Another intriguing visit to a museum was my attendance at the Punk Rock Museum which is housed in a former public bathroom – I kid you not! – which is overseen by a character in punk rock finery. The museum consists of blurbs written on tags, posters, pictures, and many instruments all strewn about the few bathroom stalls which chronicles the history of Icelandic punk rock. This entire visit could have taken all of 10 minutes, but I stretched it out for about another 35 minutes. Don’t ask me how I accomplished this! I must have attempted to read all of the strips of prose written about these pioneers of Icelandic punk. Actually, if I had known that the museum was only about the country’s punk movement, I would have not gone. I foolishly thought it spoke to the origins of punk rock in Britain, which is where it originated. However, it still was an experience being able to say that I visited the site. Elliot had no interest in seeing it, so I met him some time afterward.

On our last day, I went to the Settlement Exhibition, which was located several doors away from our hotel. I attempted to go on Friday, which was our last full day in Iceland, but towards the end of the day, the museum closed early due to a power outage. So I went on Saturday, the day we were returning to New York. We didn’t have to be at the airport until about 2 p.m. for a 5 p.m. departure.

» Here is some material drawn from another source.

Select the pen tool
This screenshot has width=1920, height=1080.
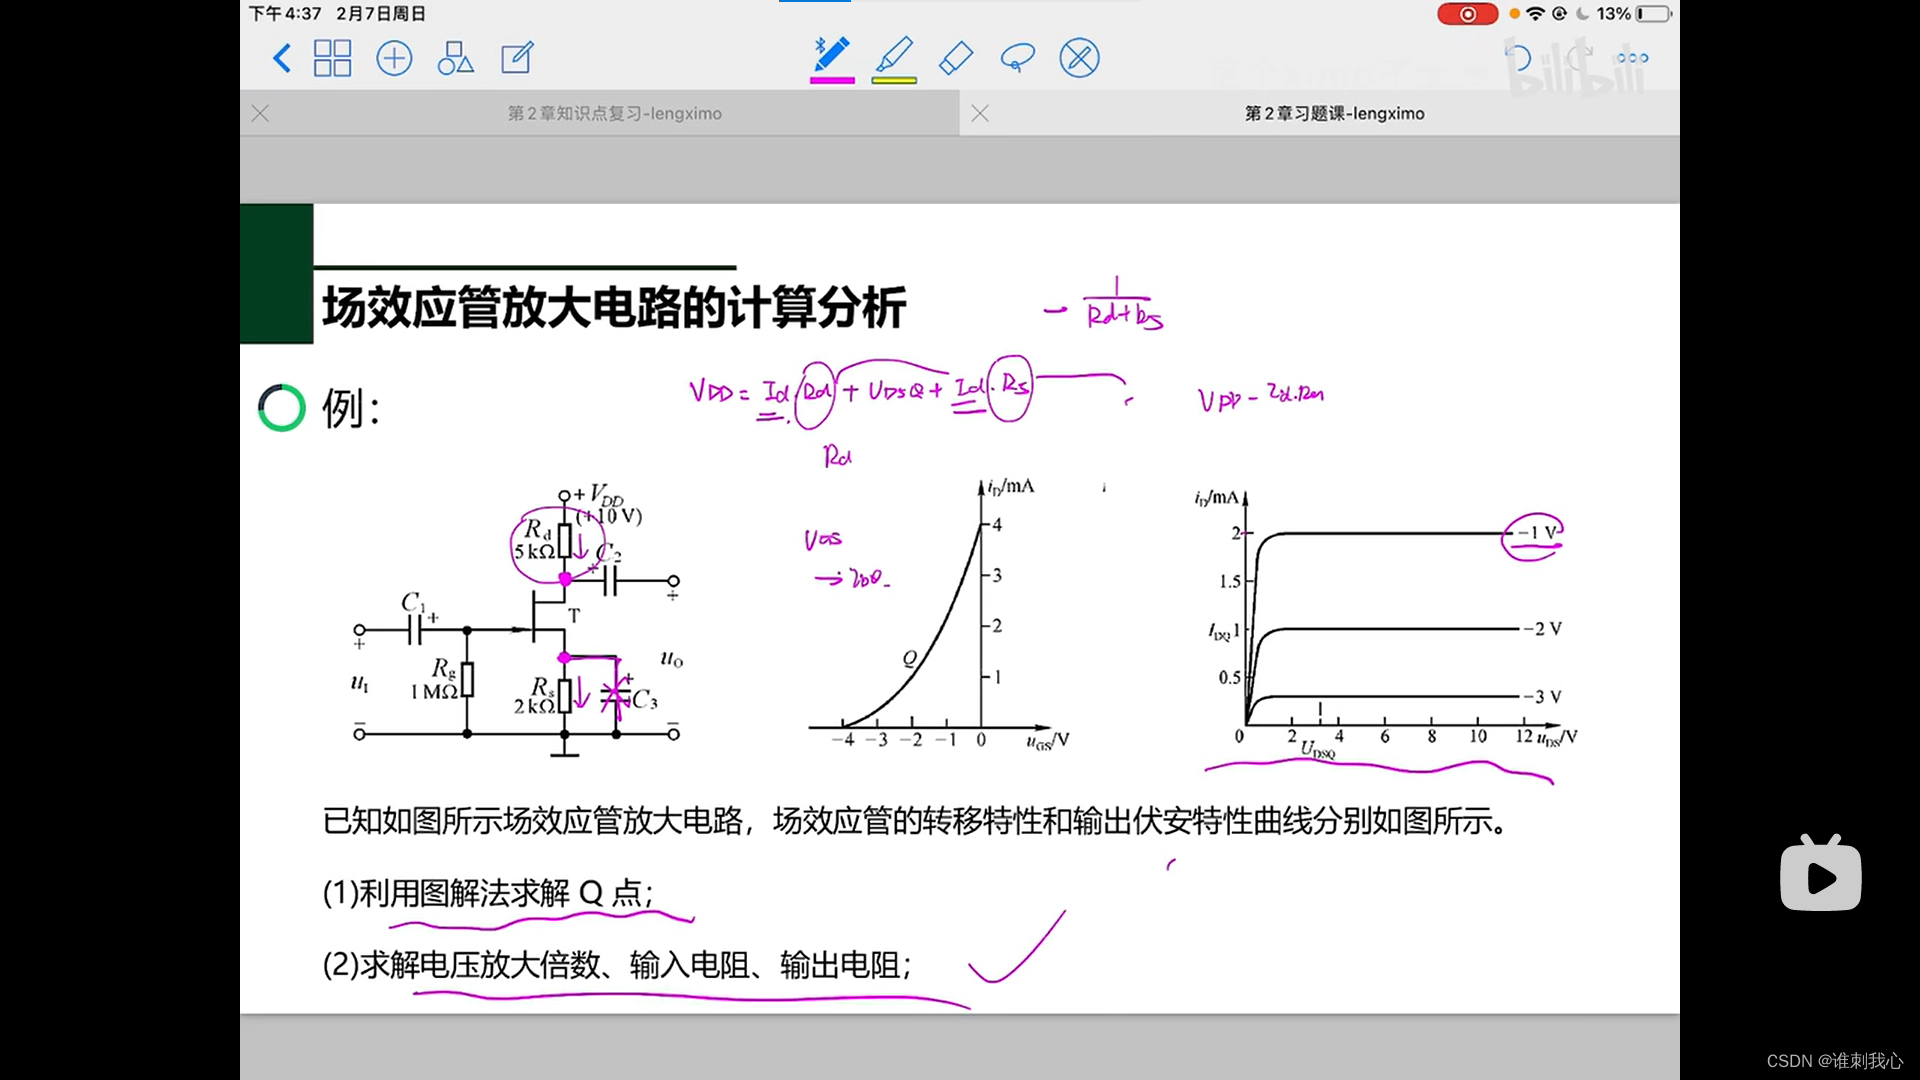(x=831, y=54)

This fascinating museum chronicles life in Reykjavik during three periods in time – from the 1800s to the 1900s, early 1900s through 1940s, and the modern era, from 1940s through to the present day. The bottom level features the remains of a Viking longhouse dating back to the year 871. It was unearthed in 2001 during the construction of Hotel Centrum.

All in all, this was a very enjoyable vacation. At night, we actually avoided watching the news; we didn’t want to hear any news emanating from the U.S. I needed a break from the tawdry Drumpf election interference case going on right now. Tomorrow promises to be quite explosive, as former fixer Michael Cohen is slated to testify.

Oh, I hope everyone had a happy Mother’s Day.

Stay safe and be well.

This is Skogafoss, one of Iceland’s many waterfalls. A steep staircase leads up to the top of the hill above the falls, which I nor Elliot attempted to ascend since there wasn’t that much time to do it before having to go back to our tour bus. Actually, we were cowards and didn’t want to slip up on the steps since you walked up there at your own risk.

This is it again.

This is Glacier Lagoon, which we saw during our first tour out of the city.

Here are some choice male genitals of some mammals which I don’t recall which exactly. I know it’s not human.

Here’s more of the same. These might belong to a boar.

This organ does belong to a human: a man who has the largest penis on record: 13.5 inches flaccid. His name is Jonah Falcon, according to a letter to the museum that was sent by him.

This is the replica of a Viking ship found in the National Museum of Iceland.

This is from Thingvellir (Pingvellir) National Park.

This is Strokkur Geysir from Haukadalur Geothermal Field. It’s Iceland’s answer to Yellowstone Park’s Old Faithful. However, this field has more than 12 active geysers.